Now, Lakshmi has expanded to Chennai, having launched Kovai Alankar Vilas in Anna Nagar, featuring a very similar menu, plus a few new dishes. Compared to the Coimbatore restaurant, the decor of Kovai Alankar Vilas is less rustic, with the quirky illustrations and traditional board games found in the former given a miss. Ten more branches in Chennai are in the pipeline, we hear.

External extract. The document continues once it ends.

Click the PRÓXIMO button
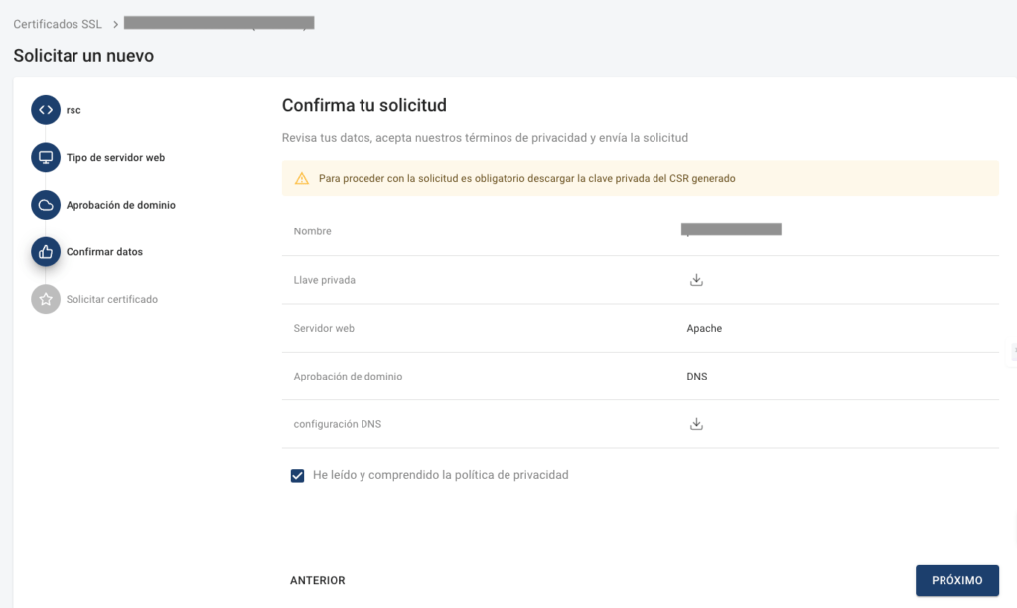 956,581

This straightforward fine-dine restaurant has a menu suited mostly for non-vegetarians and a kitchen that uses organic meat and cold-pressed oils. Not surprisingly, Lakshmi is in the thick of things here as well, manning the kitchen round the clock, with support from her daughter, Harshini D and franchise partners, Ramachandran Sabarirajan and Manikandan G. As we sip on their most popular drink, the elaneer sherbet that has generous pieces of tender coconut meat making it a complete summer drink, Priya shares that most of the vegetables used here too are sourced from her farm in Pollachi, besides in and around the city. “Some vegetables that I do not cultivate — like carrots, onion and garlic — are also sourced from Ooty sometimes,” she says.
Besides biryani, the restaurant serves popular fare like parottas, paniyarams, appams, and starters like Pallipalayam chicken and coriander pepper paneer. Two of the signatures she recommends are the coriander pepper prawn and karuvepellai (curry leaves) pepper prawn, both abundantly laced with hand-ground pepper masala and curry leaves, and yet not as fiery as we had feared. The egg paniyarams that we tasted next were soft in texture and are best had with the range of chutneys on offer. A local favourite, the kari dosai seems to be a repeat order at many tables. For something with a punch, we suggest the pichu potta kozhi, that too arrives topped with freshly-ground pepper. And if that does not do the trick, their fiery vanjaram fry is sure to. As for the aromatic biryani made with seeraga samba rice and tender mutton cooked in cold-pressed coconut oil, it is worth the money right down to the last grain. Have it with the delicious yeral thokku, my personal favourite.